Story URL: http://news.medill.northwestern.edu/chicago/news.aspx?id=99833
Story Retrieval Date: 8/31/2014 1:27:47 AM CST
An international computing grid will soon connect the Fermi National Accelerator Laboratory in Batavia to the new atom-smasher in Switzerland as scientists step up their search for the fundamental building blocks of the universe.
The CERN particle accelerator near Geneva and Fermilab can share data on the search for elusive particles such the Higgs boson, a particle theorized to give mass to matter. The Large Hadron Collider eclipsed the Fermilab accelerator as the largest one in the world when it became operational last month.
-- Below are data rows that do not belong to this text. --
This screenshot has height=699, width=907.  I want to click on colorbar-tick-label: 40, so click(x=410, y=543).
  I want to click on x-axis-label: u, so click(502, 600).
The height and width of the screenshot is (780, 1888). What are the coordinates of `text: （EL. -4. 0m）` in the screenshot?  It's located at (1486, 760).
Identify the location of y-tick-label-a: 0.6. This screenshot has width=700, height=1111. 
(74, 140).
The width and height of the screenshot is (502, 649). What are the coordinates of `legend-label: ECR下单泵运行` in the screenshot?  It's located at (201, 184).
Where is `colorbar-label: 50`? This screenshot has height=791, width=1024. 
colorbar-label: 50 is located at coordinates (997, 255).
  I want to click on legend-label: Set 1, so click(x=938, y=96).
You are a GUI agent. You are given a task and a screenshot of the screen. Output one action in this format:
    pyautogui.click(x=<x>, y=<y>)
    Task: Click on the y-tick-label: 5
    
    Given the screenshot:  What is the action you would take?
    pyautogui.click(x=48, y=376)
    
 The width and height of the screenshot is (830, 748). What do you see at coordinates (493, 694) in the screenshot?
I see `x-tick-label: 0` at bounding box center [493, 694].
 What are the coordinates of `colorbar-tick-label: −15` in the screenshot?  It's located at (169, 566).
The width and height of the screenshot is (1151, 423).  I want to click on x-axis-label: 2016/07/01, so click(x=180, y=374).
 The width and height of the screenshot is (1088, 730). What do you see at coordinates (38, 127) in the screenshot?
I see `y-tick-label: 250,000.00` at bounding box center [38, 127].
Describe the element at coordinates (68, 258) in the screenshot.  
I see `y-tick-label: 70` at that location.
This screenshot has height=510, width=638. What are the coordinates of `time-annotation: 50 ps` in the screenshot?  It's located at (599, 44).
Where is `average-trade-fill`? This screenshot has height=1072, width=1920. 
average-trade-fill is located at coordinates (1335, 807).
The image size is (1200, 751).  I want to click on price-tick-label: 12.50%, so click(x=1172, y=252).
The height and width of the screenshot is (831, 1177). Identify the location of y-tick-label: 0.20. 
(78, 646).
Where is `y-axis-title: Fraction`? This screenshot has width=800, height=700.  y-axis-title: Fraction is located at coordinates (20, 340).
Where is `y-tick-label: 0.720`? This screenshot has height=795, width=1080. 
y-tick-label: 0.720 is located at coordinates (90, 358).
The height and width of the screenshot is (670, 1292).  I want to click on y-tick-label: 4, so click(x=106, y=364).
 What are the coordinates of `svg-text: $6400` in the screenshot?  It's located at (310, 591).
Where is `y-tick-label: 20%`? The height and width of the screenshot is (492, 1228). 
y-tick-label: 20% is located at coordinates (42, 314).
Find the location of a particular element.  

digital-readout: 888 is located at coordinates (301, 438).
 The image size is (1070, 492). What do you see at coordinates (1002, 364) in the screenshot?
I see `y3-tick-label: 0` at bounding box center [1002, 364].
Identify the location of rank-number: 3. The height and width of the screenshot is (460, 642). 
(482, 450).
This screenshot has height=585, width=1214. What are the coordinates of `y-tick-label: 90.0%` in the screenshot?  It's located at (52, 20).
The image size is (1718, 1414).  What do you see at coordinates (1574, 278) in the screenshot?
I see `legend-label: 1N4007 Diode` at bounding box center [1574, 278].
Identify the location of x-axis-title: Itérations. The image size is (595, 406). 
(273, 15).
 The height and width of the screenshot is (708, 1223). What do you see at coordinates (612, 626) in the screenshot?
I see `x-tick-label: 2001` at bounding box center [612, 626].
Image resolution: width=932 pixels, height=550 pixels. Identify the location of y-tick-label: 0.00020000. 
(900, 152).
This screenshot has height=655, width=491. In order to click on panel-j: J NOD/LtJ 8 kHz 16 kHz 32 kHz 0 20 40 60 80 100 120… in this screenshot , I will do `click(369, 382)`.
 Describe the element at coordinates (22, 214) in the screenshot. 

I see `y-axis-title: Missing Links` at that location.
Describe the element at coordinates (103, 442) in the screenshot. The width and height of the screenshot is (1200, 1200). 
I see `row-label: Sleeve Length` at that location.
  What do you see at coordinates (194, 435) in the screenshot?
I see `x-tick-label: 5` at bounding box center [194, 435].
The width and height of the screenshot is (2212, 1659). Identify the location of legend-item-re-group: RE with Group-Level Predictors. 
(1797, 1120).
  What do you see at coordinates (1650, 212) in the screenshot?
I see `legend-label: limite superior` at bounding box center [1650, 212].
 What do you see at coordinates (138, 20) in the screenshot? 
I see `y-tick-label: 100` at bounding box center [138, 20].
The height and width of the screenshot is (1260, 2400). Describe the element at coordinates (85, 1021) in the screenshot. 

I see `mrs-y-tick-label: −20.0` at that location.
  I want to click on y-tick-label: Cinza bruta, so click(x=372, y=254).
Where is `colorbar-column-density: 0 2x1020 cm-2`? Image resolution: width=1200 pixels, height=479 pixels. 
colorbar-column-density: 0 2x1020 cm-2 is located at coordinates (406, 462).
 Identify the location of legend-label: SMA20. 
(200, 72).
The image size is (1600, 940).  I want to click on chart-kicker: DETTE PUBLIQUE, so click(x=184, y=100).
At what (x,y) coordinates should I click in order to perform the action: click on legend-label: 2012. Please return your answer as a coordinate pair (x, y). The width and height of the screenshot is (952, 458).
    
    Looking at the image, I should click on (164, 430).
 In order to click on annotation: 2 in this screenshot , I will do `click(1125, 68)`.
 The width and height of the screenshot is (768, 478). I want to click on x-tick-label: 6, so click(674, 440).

The collider will produce an estimated 15 milllion gigabytes of data annually, "enough information to create a 13-mile-high stack of CDs," according to Ian Bird, project manager for the worldwide computing grid.
Programmers say the new computing system is specifically designed to meet the monumental data requirements of the planned experiments with CERN’s particle accelerator. The collider accelerates beams of protons to near light speed and slams them into each other, allowing scientists to study the fundamental properties of matter in the debris.
"The main goal of the grid is to make new scientific discoveries," said Eileen Berman, head of the Grid Department at Fermilab’s Computing Division. "There is a lot of anticipation and excitement" about the new worldwide grid system becoming operational. The grid will combine the computing capacity of more than 140 institutions in 33 countries.
As science makes ever-increasing demands for the sharing of research, computing grids have proven an effective way to cut costs and simplify data transmission.
"If you have an institution with multiple computer clusters, many global locations, and you want to use them in a uniform way, then you’re talking grid," said Frank Wuerthwein, a physicist at the University of California San Diego, who uses a computing grid in an ongoing CERN experiment.
Although researchers at Fermilab and CERN will celebrate the completion of the grid with simultaneous "Grid Fests" on Oct. 3, they will have to wait until spring 2009 to see how the new computing system will handle a full-power activation of CERN's particle accelerator. CERN technicians are currently working to repair a helium leak that prevents the machine from fully activating.